Lymphoma diagnosis was diffuse large B cell/Burkitt in 38%, follicular in 10%, mantle in 13%, Hodgkin in 26%, T or NK/T in 6%, and other in 7% of cases. Disease status at apheresis was CR in 25%, chemosensitive in 49% and refractory in 26%. Mobilization was attempted during first-line therapy in 14%, in 37% during second-line and in 26% at third- or subsequent lines of therapy. Fludarabine, alkylating agents and extended-fields radiotherapy had been used prior to mobilization in 5%, 73% and 13% of cases respectively. Marrow infiltration by lymphoma was present in 17,7% and 7,7% of patients had failed a prior mobilization attempt.
In 99% of cases (411/415) mobilizing therapy included chemotherapy and G-CSF. Two pts received AMD3100 and 2 G-CSF. Several chemotherapy programs were used for mobilization. For analysis purposes they were grouped as follows: single-agent cyclophosphamide (CTX) in 62 (15,1%); high-dose cytarabine, either single agent or in combination (HD-ARAC) in 143 (34,8%), etoposide-containing regimens in 119 (30,0%), and platinum containing regimens in 108 cases (26,3%).
Mobilization failure occurred in 14% (59/415) whereas a good mobilization was obtained in 72% of cases. At univariate analysis mobilization failure was significantly associated with the use of single-agent CTX as mobilizer (p=0.000), with the n° of prior lines of treatment (p=0.006) and with failure of a previous mobilization attempt (p=0.000) whereas a diagnosis of follicular lymphoma (FL) was associated with a reduced risk of mobilization failure (p=0.007). Multivariate analysis confirmed FL as protective factor for mobilization failure (p=0.008) and single agent CTX and a higher n° of prior treatment lines as negative predictive factors (p=0.000 and 0.033 respectively).

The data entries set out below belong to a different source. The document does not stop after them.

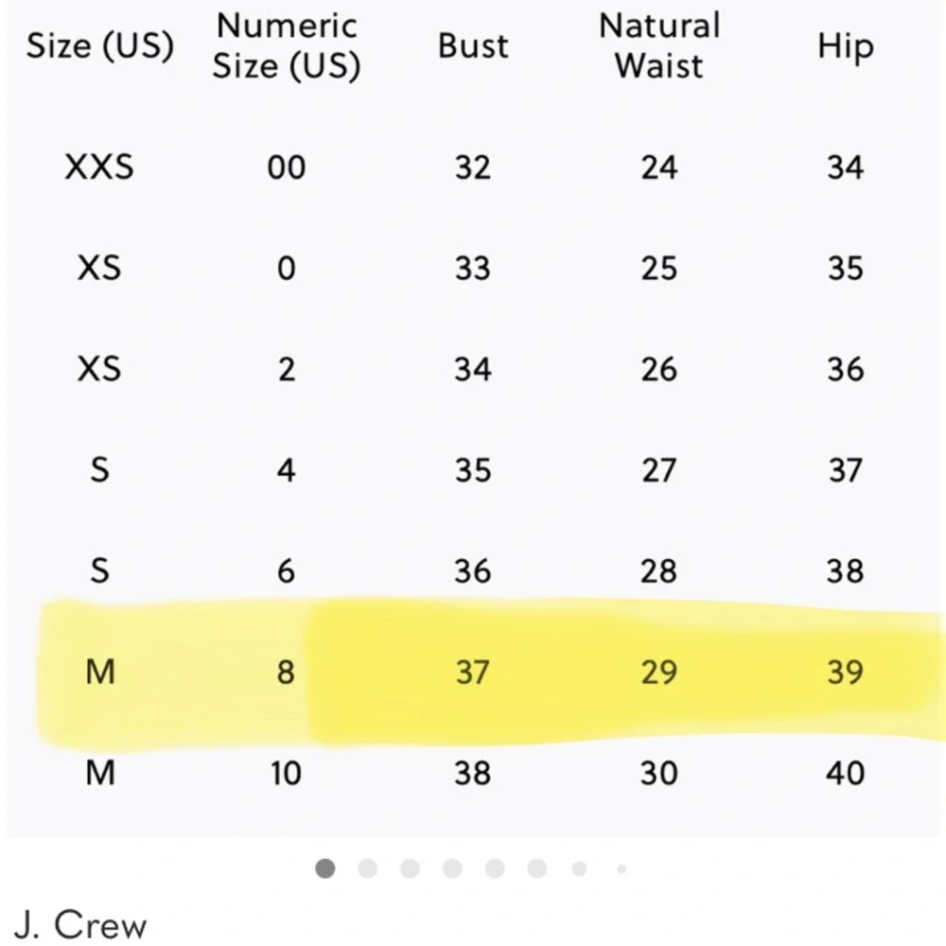This screenshot has height=946, width=946.
Task: Select the XXS size row label
Action: pyautogui.click(x=99, y=167)
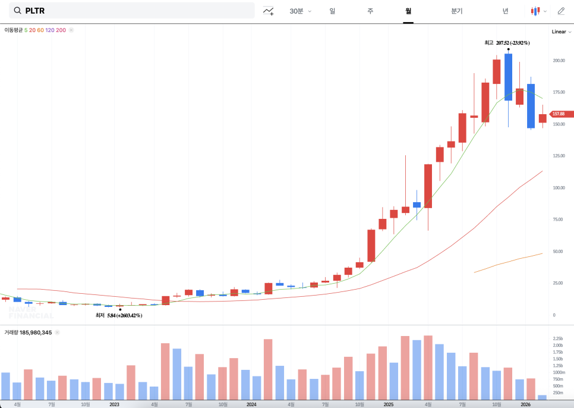Expand the chart type dropdown arrow
This screenshot has width=574, height=408.
[545, 11]
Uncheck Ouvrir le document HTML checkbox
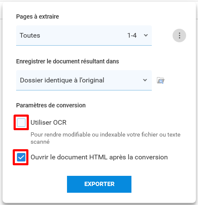 [21, 157]
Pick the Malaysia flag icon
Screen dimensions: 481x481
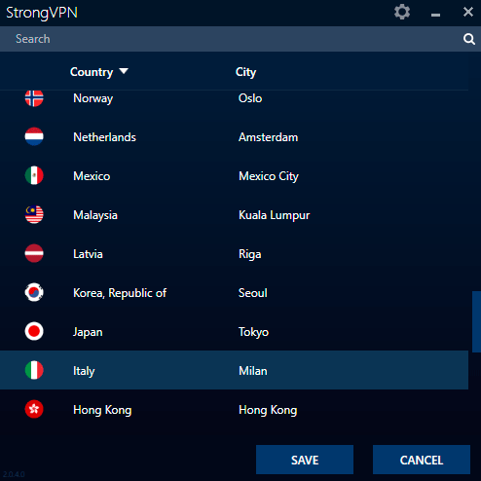pos(34,214)
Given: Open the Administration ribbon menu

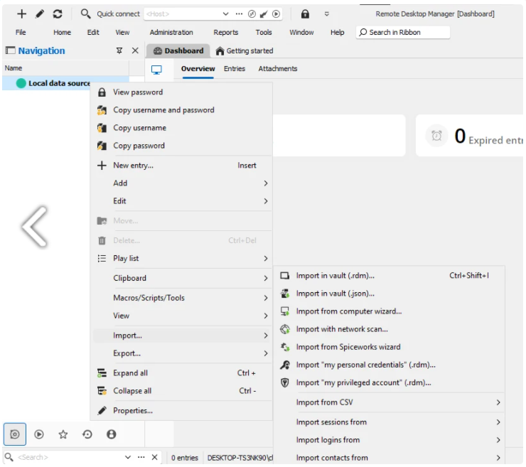Looking at the screenshot, I should click(171, 33).
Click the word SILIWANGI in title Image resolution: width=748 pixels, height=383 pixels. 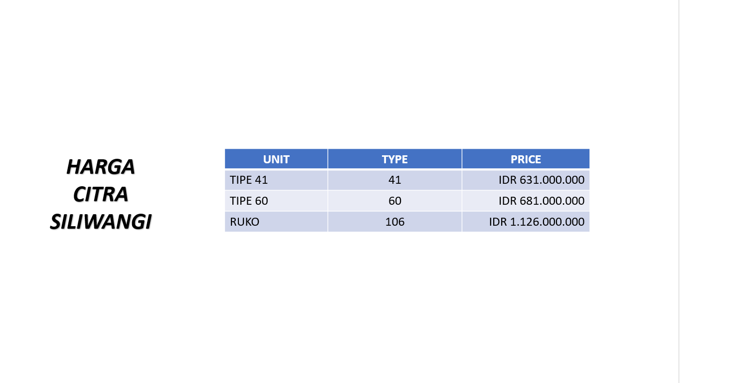(x=101, y=222)
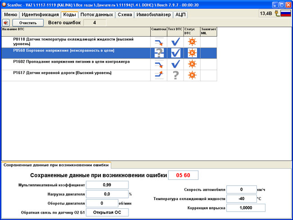Click symptom icon for P1602 error

159,64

A “good mobilization” was significantly predicted at univariate analysis by HD-ARAC use as mobilizer (p=0,004) whereas single-agent CTX (p=0.000), n° of prior lines of therapy (p=0.005), prior fludarabine (p=0.035) or alkylating agents (p=0.003) were adverse predictors. Multivariate analysis confirmed HD-ARAC as independent predictive factor for good mobilization (p=0.031) and single-agent CTX and n° of prior lines of therapy as independent negative predictive factors (p=0.000 and 0.003 respectively). A SCratio of less than 10 on the first day of CD34+ count was associated with an increased risk of poor mobilization (p=0.000 risk estimate 0.638).

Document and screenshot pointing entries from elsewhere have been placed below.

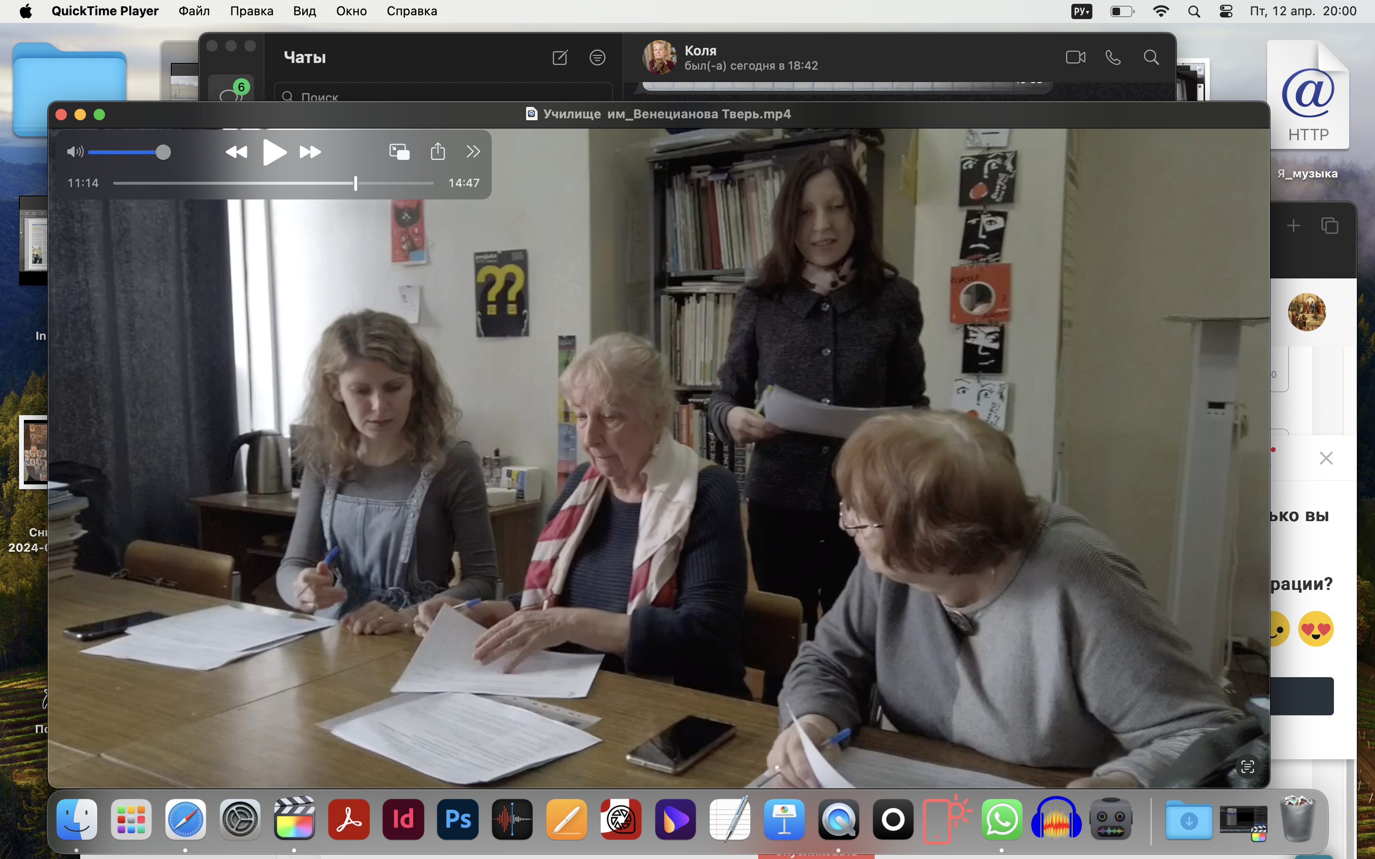Image resolution: width=1375 pixels, height=859 pixels.
Task: Click the fast-forward button
Action: [x=310, y=152]
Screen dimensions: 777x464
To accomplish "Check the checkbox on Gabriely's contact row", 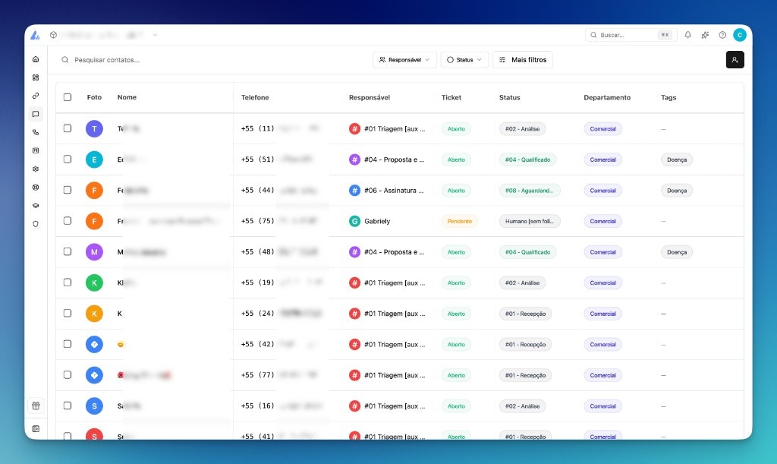I will tap(68, 221).
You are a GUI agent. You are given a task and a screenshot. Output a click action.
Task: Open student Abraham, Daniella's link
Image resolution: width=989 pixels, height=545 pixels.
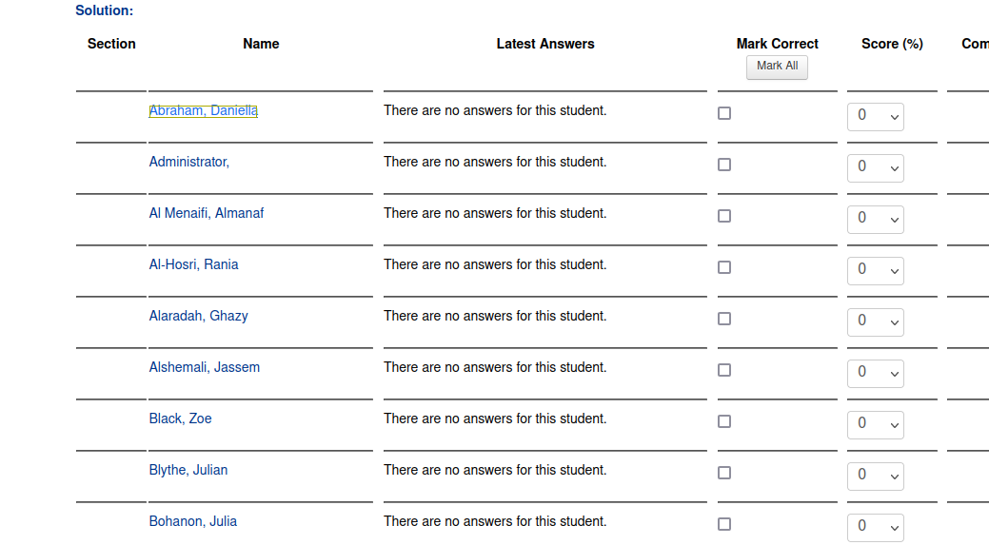[x=203, y=111]
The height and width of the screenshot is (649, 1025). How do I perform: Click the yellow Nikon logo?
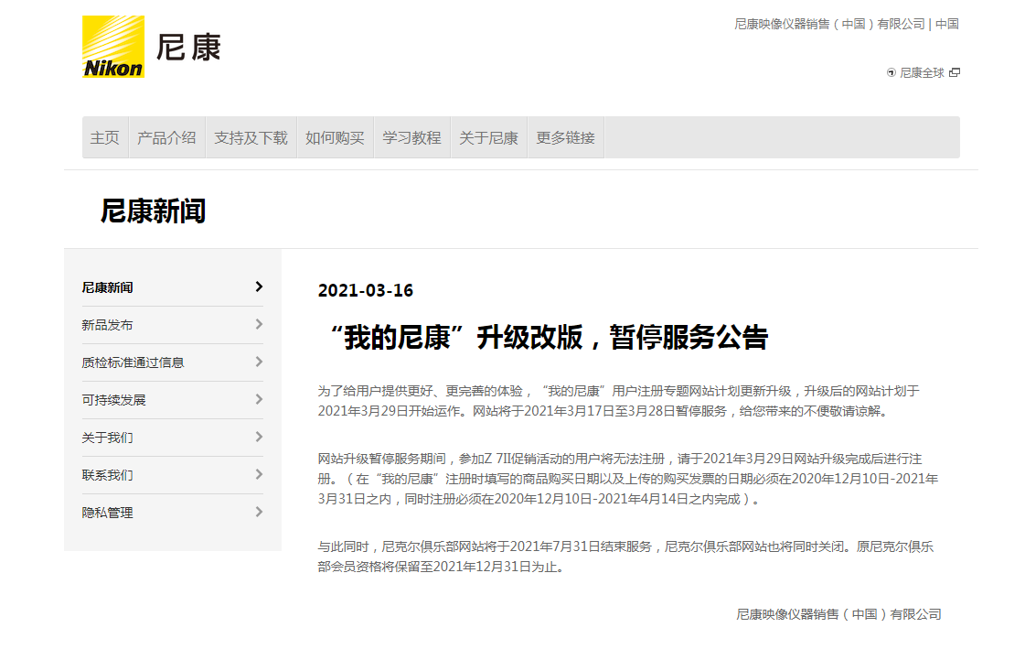pyautogui.click(x=113, y=47)
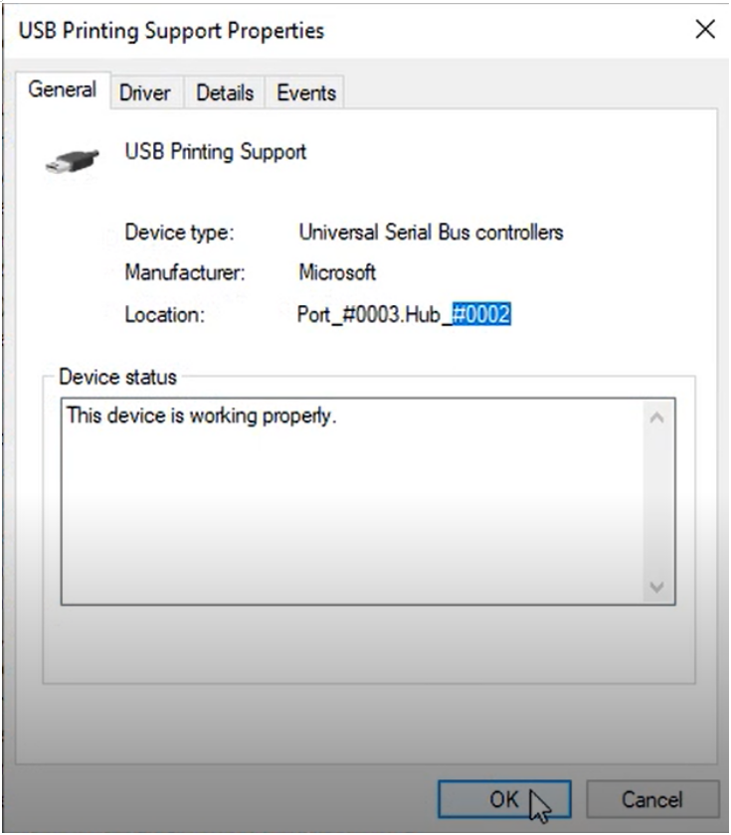Image resolution: width=731 pixels, height=835 pixels.
Task: Switch to the General tab
Action: (63, 89)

In this large series of pts with lymphoma the standard policy of SC mobilization was the use of chemotherapy + G-CSF. Nevertheless collection failed in a significant proportion of cases (14 %) and only 72% of cases reached an optimal SC collection. Predictive factors for mobilization outcome included disease and treatment history, type of lymphoma and type of mobilizing chemotherapy. These data provide the framework to rationally explore the use of new mobilizing agents in patients with lymphoma undergoing SC mobilization with chemotherapy and G-CSF.
No relevant conflicts of interest to declare.